I think core-language-feature counts are something it's better to have in moderation. JavaScript of ~2010 was far too small a language, so it had crazy library/cargo-cult utility bloat. Lisp is somewhat similar: it's elegance in its small size and simplicity, but that results in a lot of beginners (re)writing a lot of unnecessary code. Perl and C++ have too many core-language features; everything else is somewhere in the middle.

...and all that is without even getting into some of the insane language extensions you can find in third-party libraries. There's an on-after-module-load hook someone wrote that's implemented in terms of a syntax extension to the language, that isn't quite an operator or a statement. There's a coroutine library which is written mostly inside to the fatal-killsignal core dump handler I think (or something similar). And the list goes on.

hultner|8 years ago

It's actually quite interesting, from what I've understood it's one of few well adopted programming languages that's designed by a linguist and made primarily to be easily understood and written by humans.

At the time of inception and around the peak of popularity I do believe it was a quite innovative language. But by now we have a much larger set of languages aimed for the same target group, many of which have gained larger adoption among developers of this time.
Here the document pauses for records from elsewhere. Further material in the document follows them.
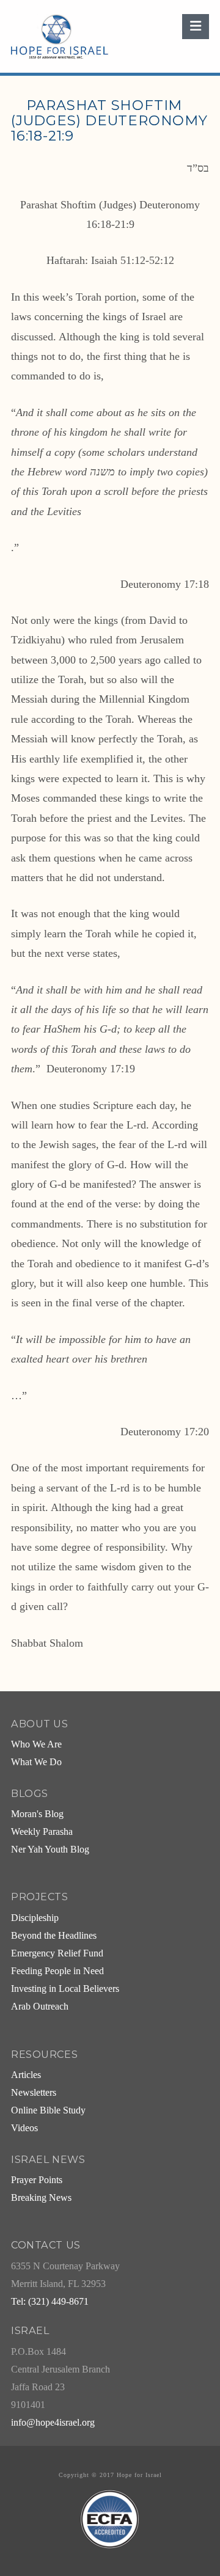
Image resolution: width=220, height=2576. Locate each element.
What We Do (36, 1762)
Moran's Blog (37, 1814)
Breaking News (41, 2197)
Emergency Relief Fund (57, 1953)
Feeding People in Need (57, 1971)
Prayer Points (36, 2180)
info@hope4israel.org (53, 2422)
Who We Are (36, 1744)
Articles (26, 2074)
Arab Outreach (39, 2006)
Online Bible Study (48, 2110)
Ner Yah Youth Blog (50, 1849)
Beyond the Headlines (54, 1935)
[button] (195, 26)
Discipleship (35, 1917)
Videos (24, 2128)
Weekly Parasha (42, 1831)
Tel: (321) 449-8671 (50, 2301)
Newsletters (33, 2092)
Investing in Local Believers (65, 1988)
In a way I can almost see Node as "the new Perl" in the sense that it's a widely used language across platforms praised for it's large set of available libraries and ease of creating "quick n' dirty"-hacks.

jasode|8 years ago

>how Perl managed to become quite so profoundly disliked

I'm guessing the reasons are actually more conspicuous than computer science concepts of "undecidability" since most working programmers don't read academic papers to judge whether they like/disklike a programming language.

The conspicuous reasons seem to be a combination of:

1) PERL's usage of sigils.[1] One the one hand, it makes code compact and terse. On the other hand, many perceive the source code as "line noise" or "sigil hell". This is the opposite problem of other disliked languages like Objective-C where people complain it's too verbose.
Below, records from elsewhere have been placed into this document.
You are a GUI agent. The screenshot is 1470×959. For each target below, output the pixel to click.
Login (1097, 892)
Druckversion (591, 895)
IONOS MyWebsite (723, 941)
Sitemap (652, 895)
2) PERL not having a constantly updated ecosystem that keeps up with new trends in computing. PERL was great for text munging (alternative to sed & awk). However, PERL wasn't extended as the driving language for dynamic web pages (Brendan Eich created Javascript instead of embedding Perl interpreter in Netscape browser), or GUI data entry forms programming (Java and C# gained popularity), or machine learning (Google developers designed Python to be 1st class in Tensorflow), etc.
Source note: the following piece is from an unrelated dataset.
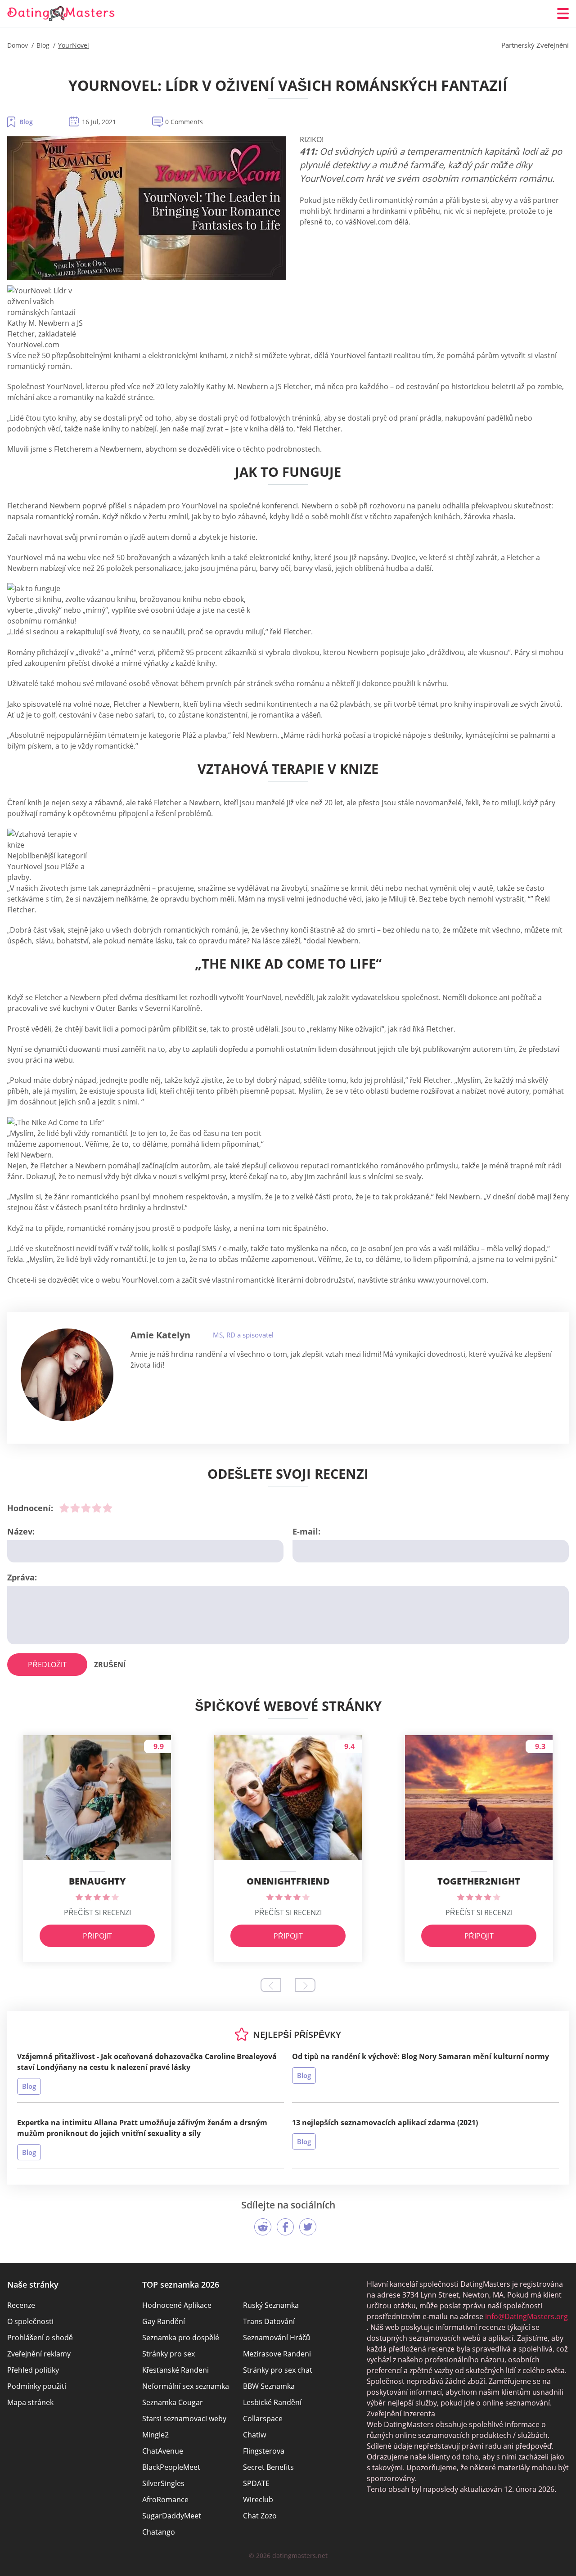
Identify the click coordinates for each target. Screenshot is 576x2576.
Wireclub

tldr: PERL is perceived as "legacy" with ugly syntax

[1] https://en.wikipedia.org/wiki/Sigil_(computer_programming)

Ultimatt|8 years ago

Point 2 is kind of nonsense. The ecosystem is incredibly big and keeps up with most things. Name something then search here https://metacpan.org/ The main missing stuff is anyone marketing heavily their libraries and there being communities around them etc. Like probably no one knows what PDL is, even though it was around long before numpy+scipy etc. Before data science trended in the mind of hipster VCs and coders. The naming was to try and win over people from the IDL language, used mostly in image analysis in physics/geography. A niche crowd to be sure. Perl sort of never caught on to the modern style of advertising what its got. In the same way no one really advertises grep, awk or sed but lots of people still learn and use them.

kbp|8 years ago

> 1) PERL's usage of sigils.[1] One the one hand, it makes code compact and terse

Sigils have nothing to do with Perl's terseness; actually, they make code very slightly (one character per variable) more verbose. In Perl 5, $foo is a scalar, @foo is a list, %foo is a hash, etc. $foo[0] is the first element of the list @foo; it gets a $ because the element being accessed is a scalar. This is in contrast to most languages where variables are referred to like 'foo' and that's that.

psergeant|8 years ago

Why do you write it in all capitals?